First, we observe that our NLP-ML models significantly outperforms the other two text-based methods (higher auPRC for 74% of terms, Wilcoxon p-value = 2.01e-5 against MetaSRA; higher auPRC for 86% of terms, p-value = 2.27e-27 against TAGGER, Fig. S3). NLP-ML has a median auPRC of 0.74, which means that, out of the top 100 predicted samples for a given tissue, on average, 74 of them are correct. Not surprisingly, TAGGER consistently performs the worst due to incurring a large number of false negatives by only looking for exact string matches in order to make an annotation. MetaSRA, with its careful processing of key and value data in the description based on ontologies, achieves a median auPRC of 0.48 and significantly outperformas TAGGER (higher auPRC for 69% of terms, Wilcoxon p-value = 1.12e-13).

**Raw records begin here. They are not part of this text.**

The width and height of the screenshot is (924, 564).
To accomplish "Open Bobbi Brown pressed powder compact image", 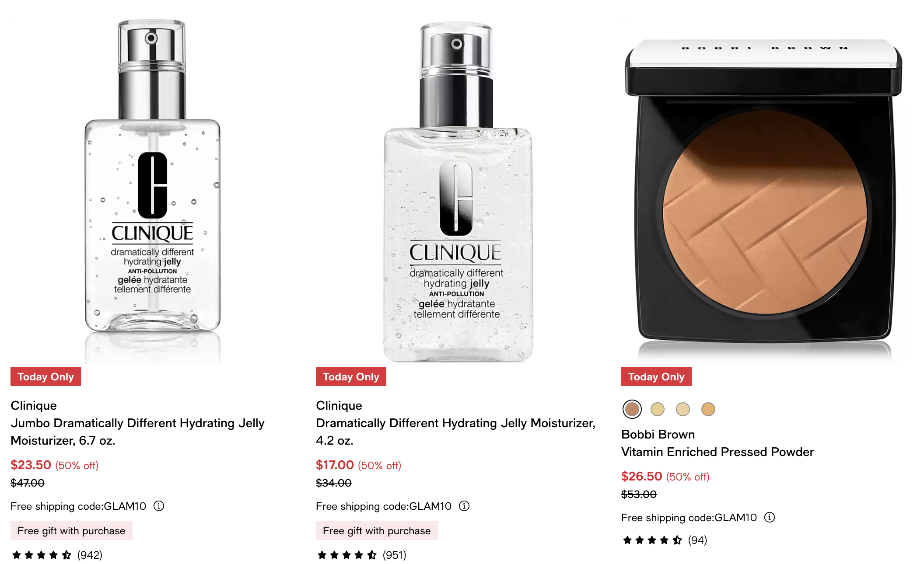I will tap(763, 199).
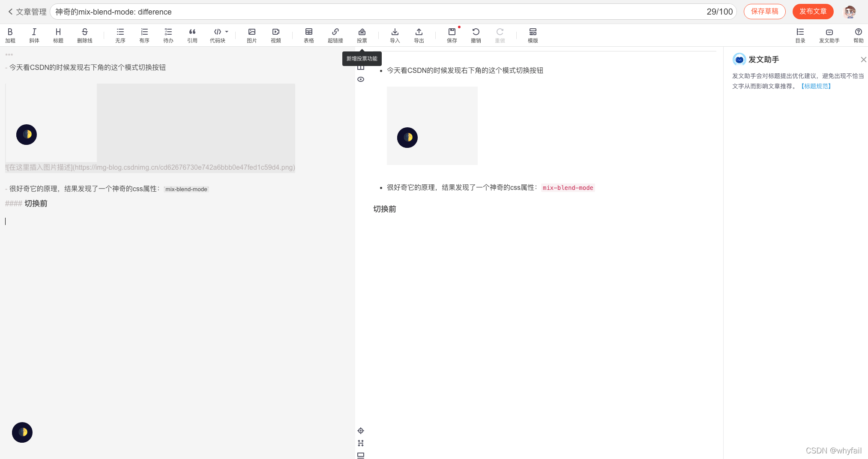Open the user avatar menu
This screenshot has height=459, width=868.
click(x=850, y=12)
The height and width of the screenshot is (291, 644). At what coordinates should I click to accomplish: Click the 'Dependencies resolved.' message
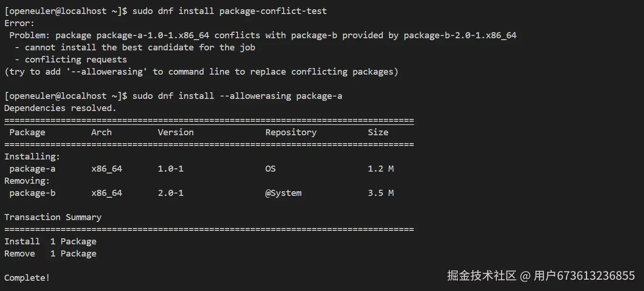click(60, 108)

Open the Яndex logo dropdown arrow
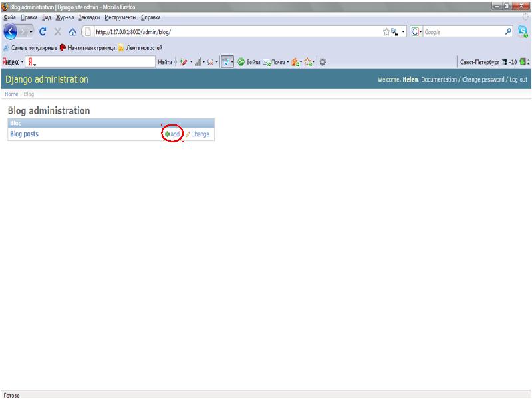(x=22, y=62)
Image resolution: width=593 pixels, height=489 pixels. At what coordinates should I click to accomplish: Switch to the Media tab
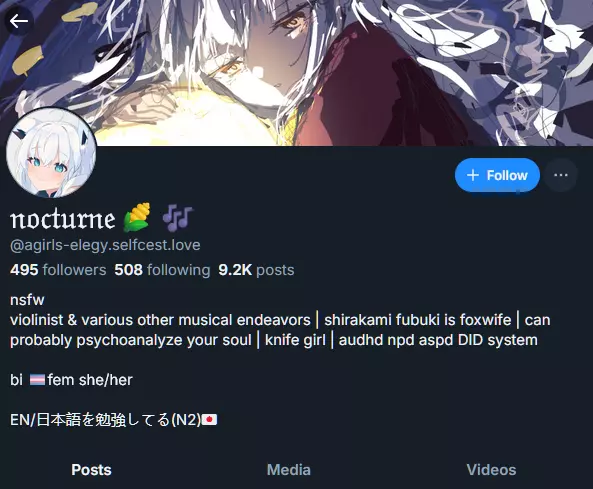(289, 470)
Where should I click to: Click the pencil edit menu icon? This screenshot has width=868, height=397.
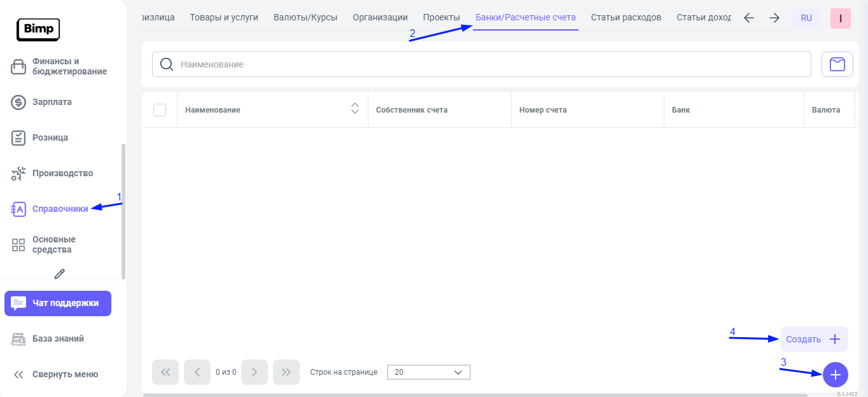[x=60, y=274]
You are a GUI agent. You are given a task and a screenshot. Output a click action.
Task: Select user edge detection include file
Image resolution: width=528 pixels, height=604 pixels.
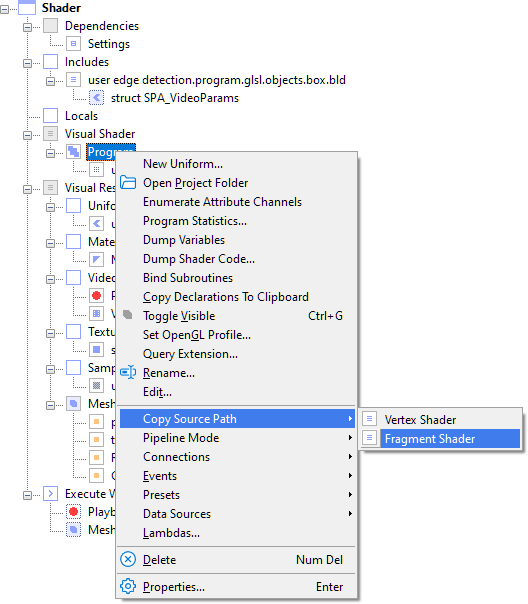pyautogui.click(x=217, y=80)
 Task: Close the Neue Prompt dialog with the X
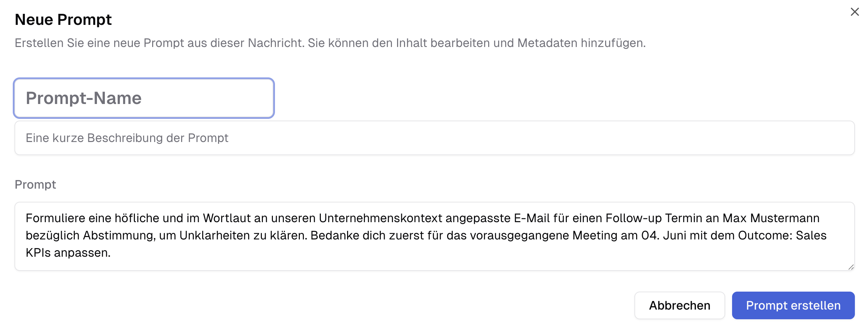(x=855, y=11)
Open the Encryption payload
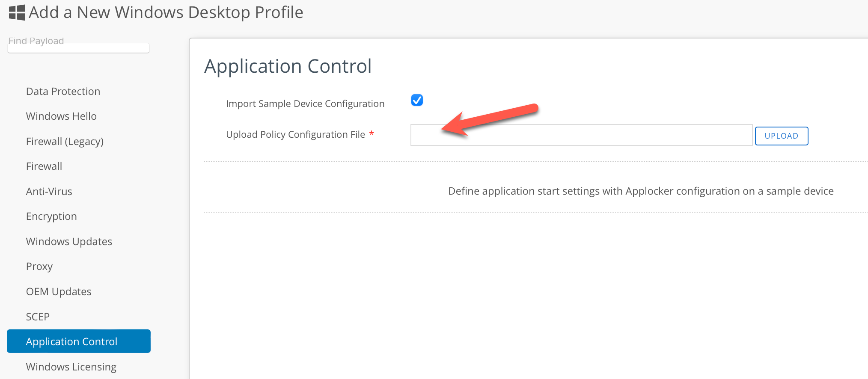 (x=51, y=216)
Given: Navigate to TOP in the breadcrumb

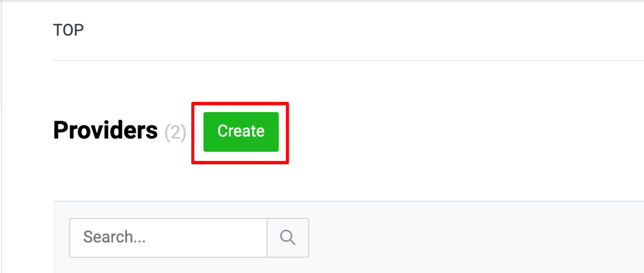Looking at the screenshot, I should (x=69, y=30).
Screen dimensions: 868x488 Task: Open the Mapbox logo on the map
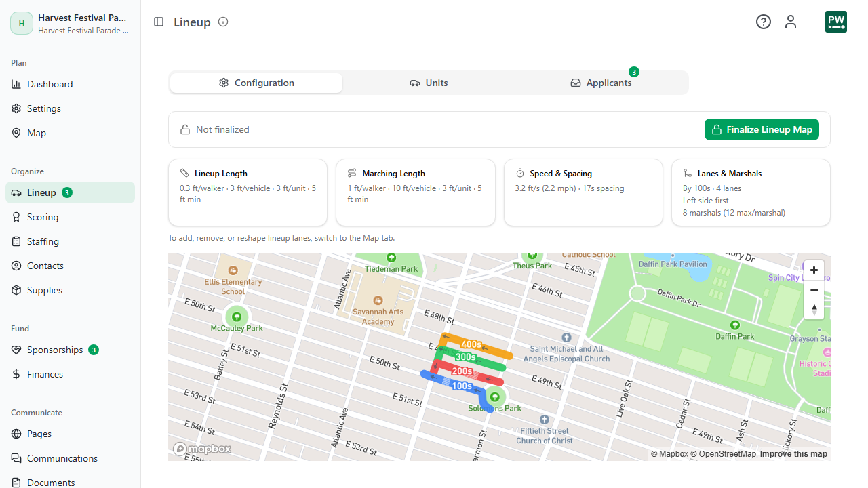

While the median performance of NLP-ML is substantially higher than that of MetaSRA, the boxplots also indicate that there are a number of tissues for which MetaSRA performs better. To better understand the differences in relative performance of NLP-ML and MetaSRA, we first summarized method performance for tissues within each of 13 anatomical systems (Fig. S4). The overall trend is consistent: NLP-ML outperforms MetaSRA in tissues from 10 anatomical systems. The methods perform similarly in nervous system tissues and NLP-ML is worse than MetaSRA for tissues in the respiratory and reproductive systems (Fig. S4). Next, we compared the two methods within four equal-sized groups of tissues where each group of tissues had a similar number of positive training examples. As expected, when more samples are available for training (the last two groups with ≥154 samples per tissue in training), the performance of NLP-ML is high (median auPRC > 0.8) and better than MetaSRA (Fig. S5C-D, S6C-D). In tissues with a moderate number (≥64 and <154) of training samples, NLP-ML and MetaSRA perform quite similarly with a median auPRC of about 0.6 (Fig. S5B, S6B). It is worth noting that MetaSRA achieves an auPRC of close to 1 for a number of tissues in this group. Finally, in the group with the smallest amount of training data, the performance of both methods drop to auPRC < 0.5 with NLP-ML performing better than MetaSRA (Fig. S5A, S6A). These patterns indicate that while our method tends to invariably outperform MetaSRA, size of the training set makes a difference. Further, there are likely features in sample text (e.g., names of the fields, i.e., keys) that a rule-based method like MetaSRA may be able to leverage better than our models.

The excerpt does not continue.